When it comes to language during the first year of life, both Montessori and RIE advocate for respectful communication with the child, and communicating with the child as a whole person and not an object. Here are a few things you can do to respectfully communicate with your child:
  • Talk kindly with correct language and in a normal tone of voice (no baby talk), using the correct words for things.
  • Explain what you are doing or about to do such as "I'm going to pick you up now", "I am changing your diaper".... When we do this the baby knows he is respected and also assimilates a lot of new language. With time they will understand and start helping you like putting their hands through the sleeves.
  • Do not interrupt a child who looks content and is not in danger. Ideally prepare a "yes space" so that there are minimal interruptions. They are developing their concentration.
  • Listen to them, and after talking to them give them a chance to respond. This gives them the basis for making conversation later on.
  • Be present during daily care activities such as diaper changes and feedings. Do not rush through them, they are a great time to bond and connect. As they grow, they can be more and more involved. For example: let them go grab a diaper to help you.

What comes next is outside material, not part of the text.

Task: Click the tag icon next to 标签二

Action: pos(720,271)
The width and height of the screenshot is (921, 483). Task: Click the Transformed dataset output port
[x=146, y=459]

You can also do some simple activities with them to increase their exposure to language. The first one of course is reading simple reality based books to them. See below for more information on books. Other activities are:
  • Listen to songs and nursery rhymes.
  • Sportscast when they are trying something new and having a hard time such as "I see you are trying hard to roll over" or "you are so close". Then when they reach their goal, as with older kids you can state "you did it, you rolled over". You can sportscast often or little. Personally I do not sportscast too often as I feel it may be distracting (I am one of these people who can not concentrate with music or noise in the background) but I like to do it when they show they are trying hard or having a hard time achieving something.